(EXTRACTED RECORDS Opens)

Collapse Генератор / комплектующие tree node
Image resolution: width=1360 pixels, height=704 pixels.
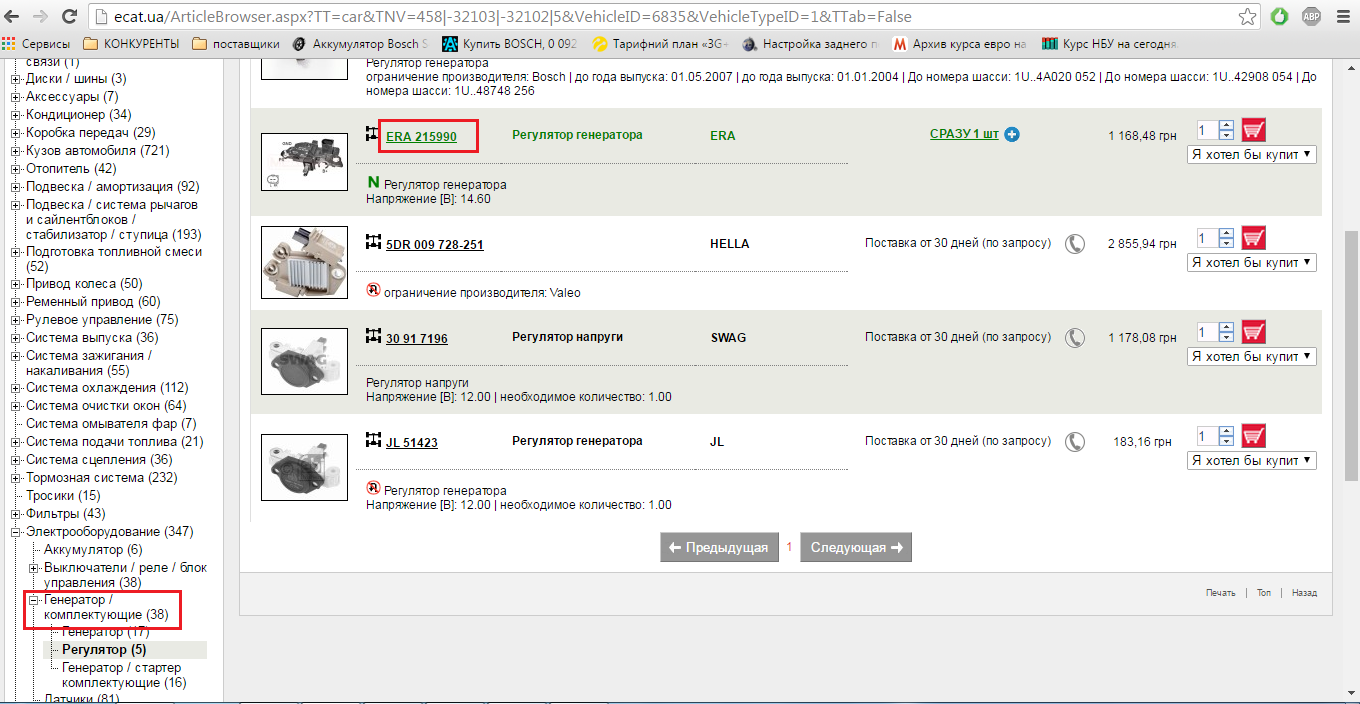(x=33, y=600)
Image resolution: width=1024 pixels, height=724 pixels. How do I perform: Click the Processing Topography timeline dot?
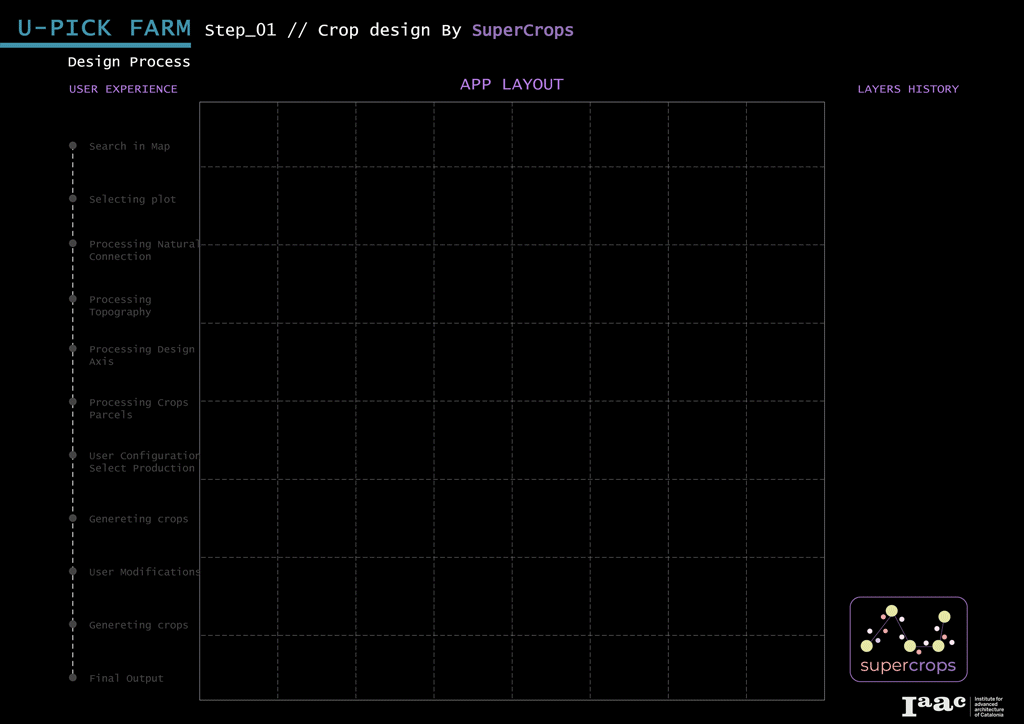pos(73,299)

(EXTRACTED RECORDS Closes)

So that the copy stays exact, reproduce each record word for word and leave its images out.

WRITTEN RESPONSE ->
Collapse Генератор / комплектующие tree node
Image resolution: width=1360 pixels, height=704 pixels.
(x=33, y=600)
Image resolution: width=1024 pixels, height=724 pixels. How do I perform: Click the Processing Topography timeline dot?
pos(73,299)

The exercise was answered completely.